_The data_
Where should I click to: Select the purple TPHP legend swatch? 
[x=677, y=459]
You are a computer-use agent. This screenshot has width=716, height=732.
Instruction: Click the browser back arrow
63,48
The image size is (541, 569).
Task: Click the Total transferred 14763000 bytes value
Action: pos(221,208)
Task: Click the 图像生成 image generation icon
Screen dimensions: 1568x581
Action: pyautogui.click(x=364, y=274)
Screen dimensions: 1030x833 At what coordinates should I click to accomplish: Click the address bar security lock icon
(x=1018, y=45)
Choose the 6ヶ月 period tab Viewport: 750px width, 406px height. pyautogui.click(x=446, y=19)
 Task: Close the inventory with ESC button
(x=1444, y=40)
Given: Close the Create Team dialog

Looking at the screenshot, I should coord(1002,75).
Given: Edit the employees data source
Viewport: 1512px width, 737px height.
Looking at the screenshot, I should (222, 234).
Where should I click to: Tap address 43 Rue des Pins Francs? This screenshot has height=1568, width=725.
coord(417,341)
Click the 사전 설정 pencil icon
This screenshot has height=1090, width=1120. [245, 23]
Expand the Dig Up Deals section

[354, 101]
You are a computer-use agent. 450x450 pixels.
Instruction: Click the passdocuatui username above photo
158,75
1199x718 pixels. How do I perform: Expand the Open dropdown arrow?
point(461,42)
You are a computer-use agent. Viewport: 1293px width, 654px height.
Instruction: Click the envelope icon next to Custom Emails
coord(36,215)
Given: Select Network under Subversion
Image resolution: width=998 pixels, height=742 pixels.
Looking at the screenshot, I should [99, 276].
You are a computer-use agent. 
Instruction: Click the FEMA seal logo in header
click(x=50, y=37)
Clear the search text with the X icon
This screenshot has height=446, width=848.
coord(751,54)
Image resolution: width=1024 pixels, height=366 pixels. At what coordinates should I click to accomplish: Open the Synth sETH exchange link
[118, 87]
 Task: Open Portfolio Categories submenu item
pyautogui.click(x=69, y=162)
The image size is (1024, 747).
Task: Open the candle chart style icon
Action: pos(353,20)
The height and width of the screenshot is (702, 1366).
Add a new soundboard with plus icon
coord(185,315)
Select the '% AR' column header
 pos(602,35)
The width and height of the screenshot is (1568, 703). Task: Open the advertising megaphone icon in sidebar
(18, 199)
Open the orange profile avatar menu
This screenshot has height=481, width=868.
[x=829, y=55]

_Exercise description_
Determine how many lines of the material above contain "computer", and give that number with no other words.

_Reply to the exercise_
4